╭─ RECORDS TO USE

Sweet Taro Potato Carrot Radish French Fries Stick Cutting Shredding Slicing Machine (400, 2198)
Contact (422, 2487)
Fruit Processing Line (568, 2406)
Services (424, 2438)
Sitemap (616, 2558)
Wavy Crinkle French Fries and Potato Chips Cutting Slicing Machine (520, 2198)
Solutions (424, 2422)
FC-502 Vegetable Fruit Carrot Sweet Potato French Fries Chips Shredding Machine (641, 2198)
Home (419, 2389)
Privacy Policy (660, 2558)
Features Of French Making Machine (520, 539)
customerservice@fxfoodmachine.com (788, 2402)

╰─
╭─ RECORDS TO USE

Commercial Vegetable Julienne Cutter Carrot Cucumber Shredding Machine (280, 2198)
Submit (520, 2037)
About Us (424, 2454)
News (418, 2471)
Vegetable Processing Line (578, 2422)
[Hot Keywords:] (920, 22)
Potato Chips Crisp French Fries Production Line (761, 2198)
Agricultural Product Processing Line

╰─

* ABOUT THIS TASK
Could you retype exactly the lines above, starting at the line that contains "Submit (520, 2037)" and ending at the line that contains "Agricultural Product Processing Line", and nothing more?

* EXERCISE OUTPUT
Submit (520, 2037)
About Us (424, 2454)
News (418, 2471)
Vegetable Processing Line (578, 2422)
[Hot Keywords:] (920, 22)
Potato Chips Crisp French Fries Production Line (761, 2198)
Agricultural Product Processing Line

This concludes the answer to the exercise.